Serentak timbul napsu keganasan Li Bok-chiu,
jengeknya: “Hehe, jika begitu kalian berempat boleh maju saja seluruhnya!” -
Habis berkata ia lantas berdiri dan siap menghadapi pertempuran.
Namun Pang Bik-hong tetap tenang saja
menggembleng besinya, dengan pelahan ia berkata: “Sudah lebih 30 tahun
kutinggalkan perguruan, ilmu silatku sudah lama kulupakan, sekarang aku harus
mengingat-ingatnya dahulu dan mengatur seperlunya.”
Li Bok-chiu bergelak tertawa, katanya:
“Sekian lamanya aku malang melintang di dunia ini, belum pernah kulihat orang
macam kau, di medan perang baru mengasah tombak, Pang Bik-hong, apa betul
selama hidupmu belum pernah bergebrak dengan orang?”
“Selamanya aku tak pernah bersalah kepada
siapapun, orang memukul atau memaki aku juga kubiarkan saja, dengan sendirinya
takkan terjadi perkelahian,” kata Pang Bik-hong.
“Hehe, anak murid Oey-losia benar-benar tak
becus semua dan memalukan,” ejek Li Bok-chiu.
“Li-totiang,” kata Pang Bik-hong, “kuharap
engkau jangan mengolok-olok guruku.”
“Hahaha, sudah lama orang tak mengakui kau
sebagai murid, tapi kau masih terus menyebutnya guru ini dan itu, memangnya kau
tidak malu?” jengek Li Bok-chiu pula.
Sambil menggembleng besinya, Pang Bik-hong
menjawab: “Selama hidupku penuh derita, di dunia ini hanya Suhu saja sanak
kadangku, jika aku tidak mengenangkan dan menghormati beliau, habis siapa yang
harus kupikirkan lagi?
Eh, Siau su-moay, apakah Suhu baik-baik
saja?”
“Beliau sangat baik,” jawab Thia Eng.
Seketika air muka Pang Bik-hong tampak
mengunjuk rasa girang. sementara itu besi yang di-gemblengnya itu sudah
membeku, pandai besi tua itu menanggamnya pula untuk dibakar lagi ke dalam
tungku. Tapi lantaran pikirannya sedang melayang, maka yang disodorkan ke dalam
tungku ternyata bukan besi yang sedang digembleng melainkan palu besar yang
dipegangnya itu.
Maka Li Bok-chiu tertawa mengejek puIa: “Pang
Bik-hong, boleh kau pikirkan kembali kepandaian ajaran gurumu dan tidak perlu
bingung.”
Pang Bik-hong tidak menanggapinya, ia
memandangi api tungku dengan terkesima, selang sejenak kembali ia memasukkan
pula tongkatnya ke dalam tungku.
“He, jangan keliru, itulah tongkatmu !” seru
Yo Ko dan Liok Bu-siang.
Tapi Pang Bik-hong tetap tidak menjawab dan
tetap menatapi api tungku. Aneh juga, tongkatnya ternyata tidak terbakar di
dalam tungku, sebaliknya lama-lama berubah merah membara, kiranya tongkatnya
adalah tongkat besi.
Selang tak Iama palu besar tadi juga terbakar
hingga merah, tapi tangannya yang memegangi palu dan tongkat itu ternyata tidak
merasakan panasnya besi yang membara itu.

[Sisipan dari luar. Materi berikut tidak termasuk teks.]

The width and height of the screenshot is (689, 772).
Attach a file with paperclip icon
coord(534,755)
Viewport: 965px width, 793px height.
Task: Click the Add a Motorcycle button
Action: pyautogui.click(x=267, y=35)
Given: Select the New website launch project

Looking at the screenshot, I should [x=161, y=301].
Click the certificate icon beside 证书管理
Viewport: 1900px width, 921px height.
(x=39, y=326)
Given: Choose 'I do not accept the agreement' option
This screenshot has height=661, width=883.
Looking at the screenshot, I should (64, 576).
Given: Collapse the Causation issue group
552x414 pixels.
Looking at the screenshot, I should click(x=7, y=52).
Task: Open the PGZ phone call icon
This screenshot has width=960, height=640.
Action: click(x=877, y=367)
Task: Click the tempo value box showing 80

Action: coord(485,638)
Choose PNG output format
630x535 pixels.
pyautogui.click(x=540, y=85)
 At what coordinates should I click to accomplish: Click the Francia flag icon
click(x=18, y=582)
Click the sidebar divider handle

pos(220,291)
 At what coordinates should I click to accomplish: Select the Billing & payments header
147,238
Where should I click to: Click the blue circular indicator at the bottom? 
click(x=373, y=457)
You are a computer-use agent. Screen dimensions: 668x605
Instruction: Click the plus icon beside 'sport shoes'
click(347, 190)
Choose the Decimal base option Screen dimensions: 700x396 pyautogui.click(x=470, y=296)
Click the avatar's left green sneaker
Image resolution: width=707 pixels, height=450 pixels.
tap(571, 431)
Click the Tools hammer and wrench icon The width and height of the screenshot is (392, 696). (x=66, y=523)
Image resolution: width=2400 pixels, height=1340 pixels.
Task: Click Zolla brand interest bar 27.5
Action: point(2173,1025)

Baru sekarang Li Bok-chiu mulai waspada, ia
menyadari pandai besi tua ini tidak boleh diremehkan, kuatir kalau orang
mendadak melancarkan serangan dan masuk perangkapnya, segera Li Bok-chiu
melompat keluar rumah dan berseru: “Pang Bik-hong, keluar sini!”
Sekali lompat Pang Bik-hong segera menyusul
keluar rumah, gerak-geriknya ternyata sangat cepat sedikitpun tidak kelihatan
tanda-tanda sebagai seorang cacat, Tongkatnya
yang merah membara itu ditancapkannya di
tanah, lalu berkata: “Li-to-tiang, kuharap jangan kau memaki guruku lagi juga
jangan membikin susah sumoayku, sudilah engkau mengampuni pandai besi tua macam
diriku ini!”
Sungguh heran Li Bok-chiu oleh sikap Pang
Bik-hong ini, masakah sudah maju di medan perang malah minta ampun kepada
lawan, Segera iapun menjawab: “Aku boleh mengampuni jiwamu, kalau kau takut
sebaiknya jangan ikut campur urusanku ini.”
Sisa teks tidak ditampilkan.